Biologically active synthetic fragments of epidermal growth factor: localization of a major receptor-binding region.

A primary receptor-binding region of mouse epidermal growth factor (EGF) was identified by comparing the relative affinities of selected synthetic fragments with overlapping sequences in the EGF receptor-binding assay, using human foreskin fibroblasts. Only synthetic peptides containing the amino acid residues 20-31 in the mouse EGF sequence showed the ability to compete with 125I-labeled EGF in binding to EGF receptors. The affinities of the cyclic EGF fragment [Ala20]EGF-(14-31) and the linear [(S-acetamidomethyl)-Cys20,31]-EGF-(20-31) were approximately 1/10(4) of the affinity of EGF. Despite their reduced receptor affinities, these two peptides exhibited the in vitro biological activities of native EGF, while fragments from other regions of the EGF molecule were devoid of these biological properties.
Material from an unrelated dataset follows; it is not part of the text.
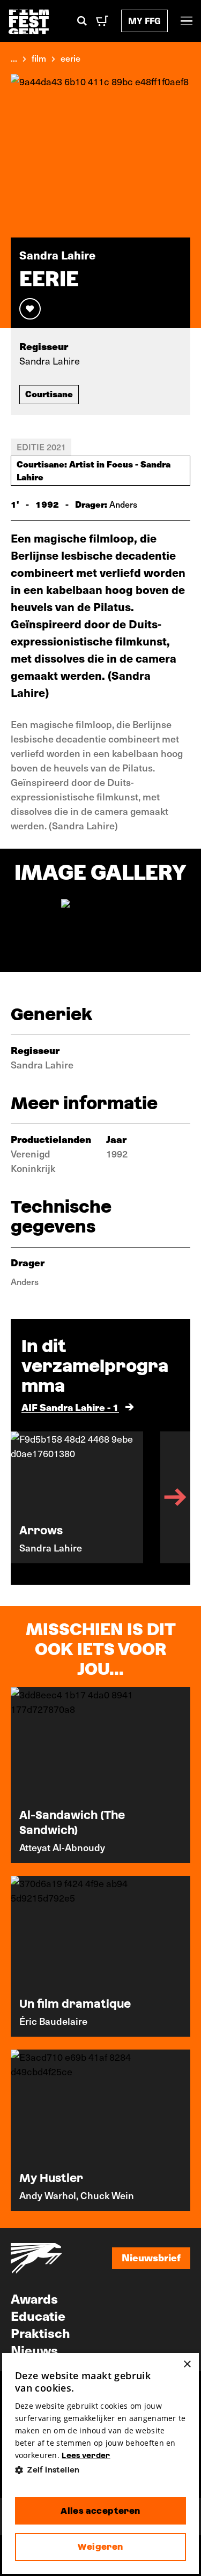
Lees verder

The peptides induced DNA synthesis in human foreskin fibroblasts as measured by [3H]thymidine incorporation into DNA. They also induced EGF receptor clustering and activated the EGF-sensitive kinase, enhancing the autophosphorylation of EGF receptors in a dose-related manner. Moreover, a major antigenic determinant of EGF for rabbit anti-EGF antibodies was identified within this same localized region of the EGF molecule by competition experiments utilizing the synthetic EGF fragments. The predominant EGF antigenic determinant(s) was also found within the fragment [(S-acetamidomethyl)Cys20,31]-EGF-(20-31). The accessibility of the residues in positions 20-31 for antibody recognition is consistent with the conclusion that these residues constitute or contain a major receptor-binding region for EGF.